The event, organized by the César Chávez Commemorative Committee, has been held continuously for 26 years, ever since the civil rights passed away in April 1993.

As usual, people will begin gathering at Brand Park, 15121 Brand Blvd. in Mission Hills starting at 10 a.m. for music and speeches from elected officials and special guests, to be followed by the march, which kicks off at 12 p.m.

The walkers will go along Brand Boulevard before turning right on Laurel Canyon Boulevard until Ritchie Valens Park, 10731 Laurel Canyon Blvd. in Pacoima, where a cultural festival and community celebration follows.

To facilitate going from one place to the other, shuttles buses will run between the parks.

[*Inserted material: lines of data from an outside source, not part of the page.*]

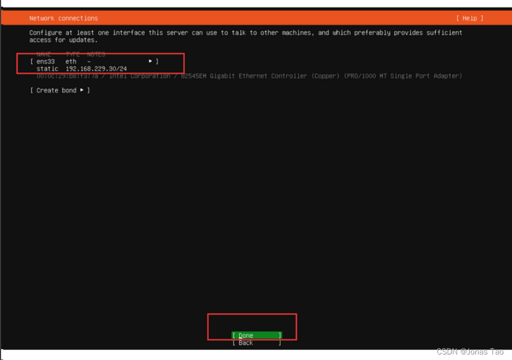This screenshot has width=512, height=360.
Task: Click the Network connections title bar
Action: (x=62, y=17)
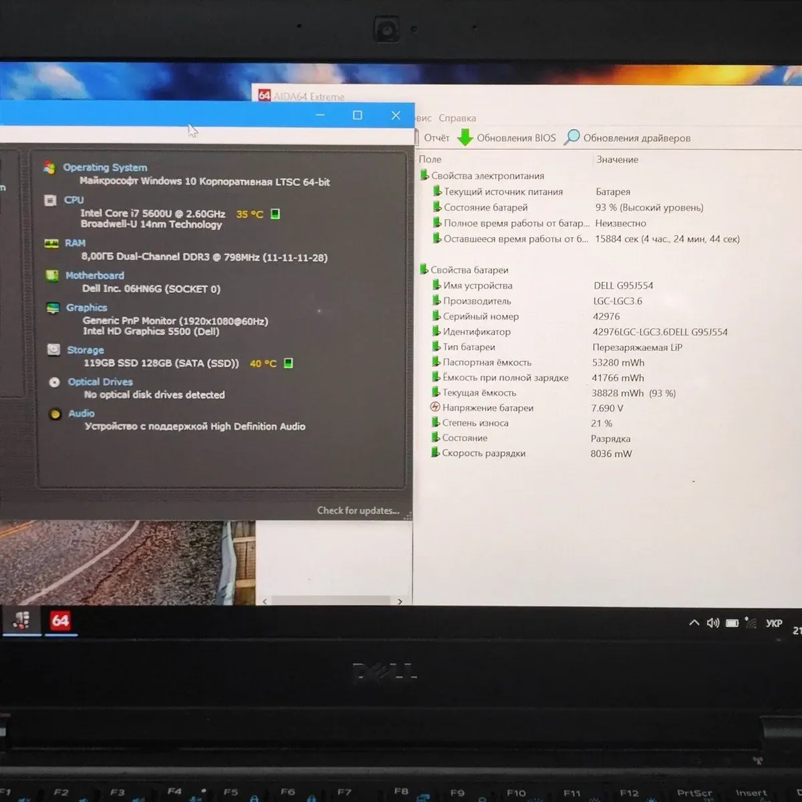Screen dimensions: 802x802
Task: Click the Значение column header
Action: [617, 160]
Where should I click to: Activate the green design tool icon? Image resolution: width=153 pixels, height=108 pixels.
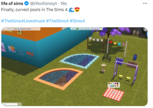coord(77,29)
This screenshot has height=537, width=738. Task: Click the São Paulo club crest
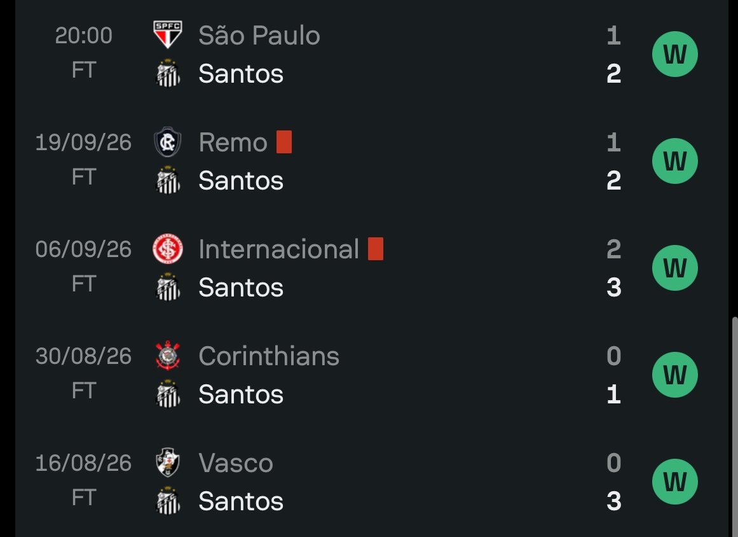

For the first 15 years of the event, the march was done in collaboration with the City of San Fernando – the first municipality to proclaim a day in honor of the civil rights icon—and passed by the 100-foot Chavez memorial that shows his personal story along with a bronze sculpture and 10 statues the depict farmworkers.

Born in Arizona on March 31, 1927, Chávez grew up in a farm-working family that traveled the country following harvest work. Chavez himself worked in the fields and knew first-hand the terrible conditions and lack of rights laborers faced.

In the 60s, Chávez founded the UFW along with Dolores Huerta, creating a civil rights movement marked by protests, marchers, boycotts and hunger strikes – all done in a nonviolent way— which earned him praise and followers among the highest political echelons and put him in the same level as Martin Luther King and Mahatma Gandhi.